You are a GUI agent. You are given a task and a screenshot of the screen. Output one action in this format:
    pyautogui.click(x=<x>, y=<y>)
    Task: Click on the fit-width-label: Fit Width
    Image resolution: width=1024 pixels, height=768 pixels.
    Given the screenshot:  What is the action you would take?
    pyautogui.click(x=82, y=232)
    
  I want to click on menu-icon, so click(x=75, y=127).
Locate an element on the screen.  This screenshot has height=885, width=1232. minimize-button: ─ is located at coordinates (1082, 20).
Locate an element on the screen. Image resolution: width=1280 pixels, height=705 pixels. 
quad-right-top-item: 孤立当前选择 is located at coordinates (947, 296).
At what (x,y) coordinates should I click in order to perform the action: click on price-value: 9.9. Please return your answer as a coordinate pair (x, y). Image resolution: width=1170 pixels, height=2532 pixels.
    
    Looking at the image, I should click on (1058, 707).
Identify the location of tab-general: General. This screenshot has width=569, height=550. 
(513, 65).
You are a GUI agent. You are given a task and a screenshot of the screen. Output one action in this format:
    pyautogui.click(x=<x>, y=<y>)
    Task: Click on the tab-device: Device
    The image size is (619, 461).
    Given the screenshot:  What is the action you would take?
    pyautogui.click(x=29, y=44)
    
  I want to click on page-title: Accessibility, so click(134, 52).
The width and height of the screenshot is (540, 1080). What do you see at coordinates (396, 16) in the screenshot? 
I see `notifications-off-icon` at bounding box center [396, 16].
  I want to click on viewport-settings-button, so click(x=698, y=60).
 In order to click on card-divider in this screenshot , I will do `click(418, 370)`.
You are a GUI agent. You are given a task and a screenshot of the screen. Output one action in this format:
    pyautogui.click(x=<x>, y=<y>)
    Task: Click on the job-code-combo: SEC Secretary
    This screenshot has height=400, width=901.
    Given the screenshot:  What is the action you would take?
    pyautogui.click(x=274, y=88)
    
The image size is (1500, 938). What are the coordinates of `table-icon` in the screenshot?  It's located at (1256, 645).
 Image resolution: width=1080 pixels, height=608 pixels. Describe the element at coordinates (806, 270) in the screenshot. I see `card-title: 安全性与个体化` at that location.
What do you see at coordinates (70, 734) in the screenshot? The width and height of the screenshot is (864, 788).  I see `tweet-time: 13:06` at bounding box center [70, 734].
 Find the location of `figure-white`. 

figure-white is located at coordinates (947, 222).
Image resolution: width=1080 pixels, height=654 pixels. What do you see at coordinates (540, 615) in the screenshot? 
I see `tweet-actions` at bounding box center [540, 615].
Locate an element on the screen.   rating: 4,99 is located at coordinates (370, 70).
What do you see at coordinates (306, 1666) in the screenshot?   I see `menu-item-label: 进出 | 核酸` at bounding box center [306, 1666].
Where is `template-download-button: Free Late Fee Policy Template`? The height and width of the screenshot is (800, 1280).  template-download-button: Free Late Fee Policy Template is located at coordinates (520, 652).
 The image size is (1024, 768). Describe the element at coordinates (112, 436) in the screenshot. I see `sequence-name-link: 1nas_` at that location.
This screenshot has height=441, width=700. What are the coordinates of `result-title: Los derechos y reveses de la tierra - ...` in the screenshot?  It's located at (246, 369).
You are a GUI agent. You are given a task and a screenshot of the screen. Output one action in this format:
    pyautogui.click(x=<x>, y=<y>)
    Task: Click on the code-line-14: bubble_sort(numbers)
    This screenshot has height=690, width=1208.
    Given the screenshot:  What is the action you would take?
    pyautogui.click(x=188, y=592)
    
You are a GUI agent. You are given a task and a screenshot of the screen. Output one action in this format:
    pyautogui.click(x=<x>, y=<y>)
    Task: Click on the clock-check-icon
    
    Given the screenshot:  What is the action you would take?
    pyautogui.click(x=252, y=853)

----------

### Task statement
Print everything in the records above, starting at the line containing "The image size is (1500, 938)." and continuing down through the line containing "What do you see at coordinates (306, 1666)", with both of those lines included.

### Answer space
The image size is (1500, 938). What are the coordinates of `table-icon` in the screenshot?  It's located at (1256, 645).
 Image resolution: width=1080 pixels, height=608 pixels. Describe the element at coordinates (806, 270) in the screenshot. I see `card-title: 安全性与个体化` at that location.
What do you see at coordinates (70, 734) in the screenshot? The width and height of the screenshot is (864, 788).  I see `tweet-time: 13:06` at bounding box center [70, 734].
 Find the location of `figure-white`. 

figure-white is located at coordinates (947, 222).
Image resolution: width=1080 pixels, height=654 pixels. What do you see at coordinates (540, 615) in the screenshot? 
I see `tweet-actions` at bounding box center [540, 615].
Locate an element on the screen.   rating: 4,99 is located at coordinates (370, 70).
What do you see at coordinates (306, 1666) in the screenshot?   I see `menu-item-label: 进出 | 核酸` at bounding box center [306, 1666].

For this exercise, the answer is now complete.